** Dataset records **
+-------+

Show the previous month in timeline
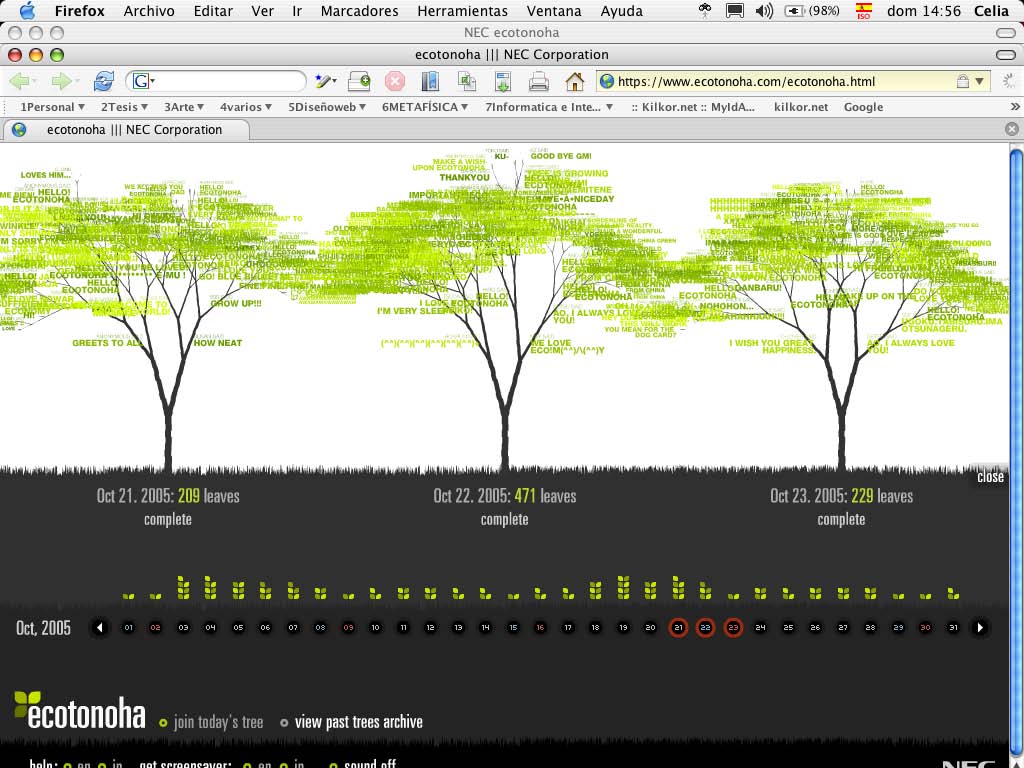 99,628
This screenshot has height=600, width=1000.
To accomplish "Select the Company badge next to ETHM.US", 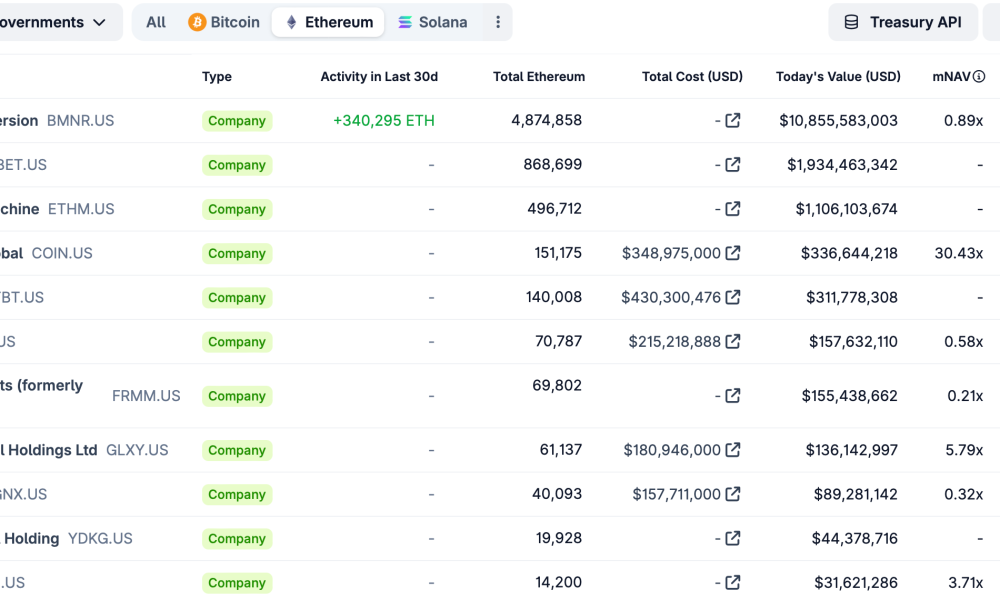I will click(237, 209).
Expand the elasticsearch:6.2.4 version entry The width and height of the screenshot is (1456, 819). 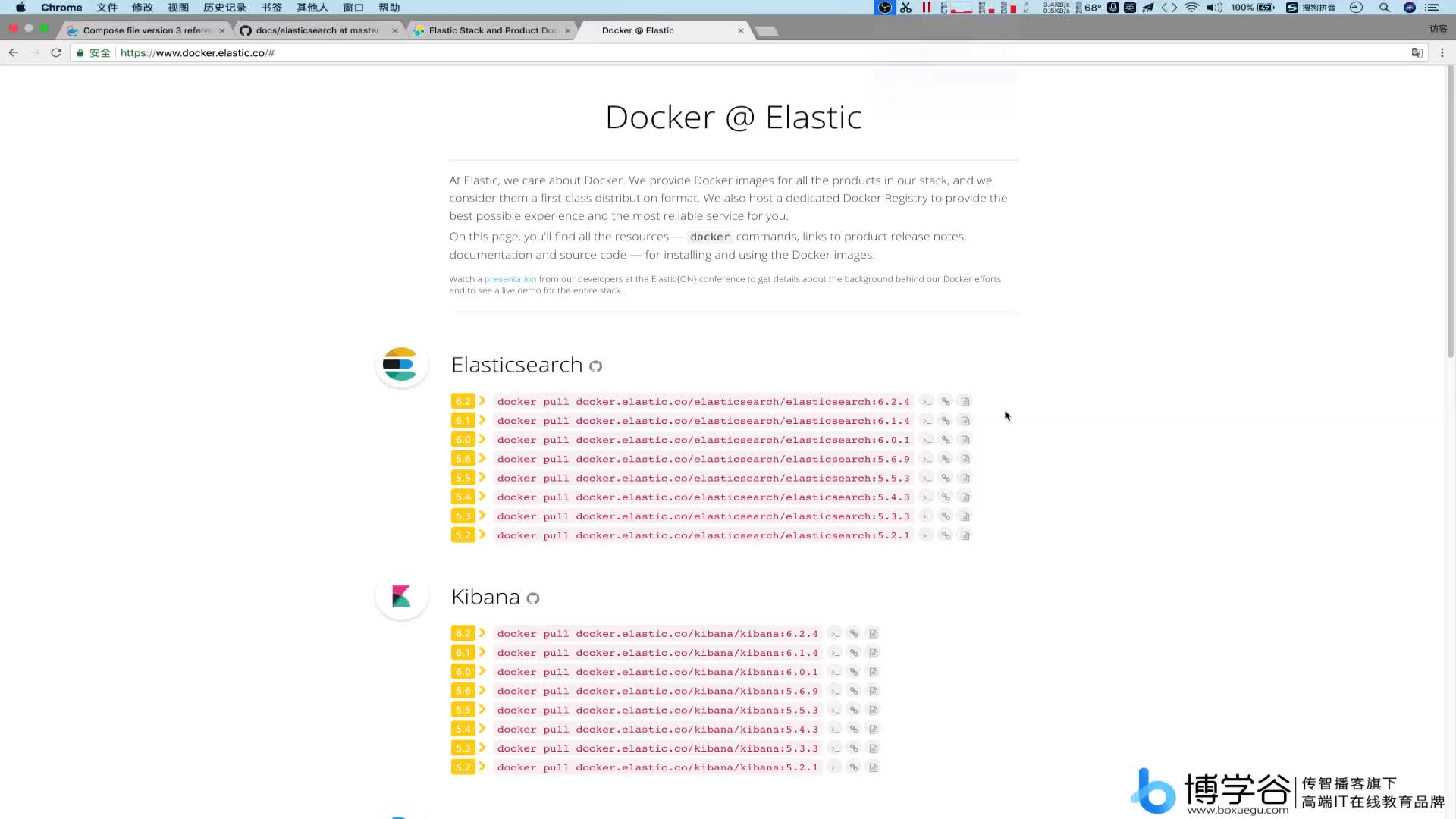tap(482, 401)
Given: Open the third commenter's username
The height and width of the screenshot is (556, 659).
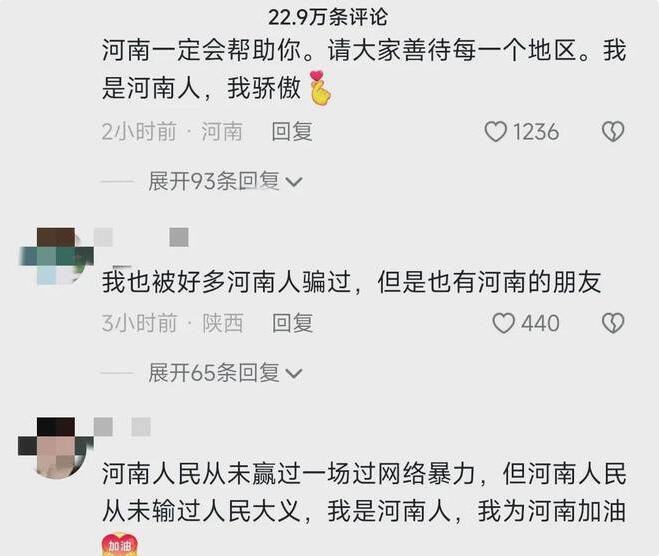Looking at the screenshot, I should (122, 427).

+-------+

** DESCRIPTION OF THE TASK **
Reproduce exactly, with every picture left out, the lines from the one that contains "The height and" to the final line of the records above.

** WRITTEN SOLUTION **
The height and width of the screenshot is (556, 659).
Looking at the screenshot, I should (122, 427).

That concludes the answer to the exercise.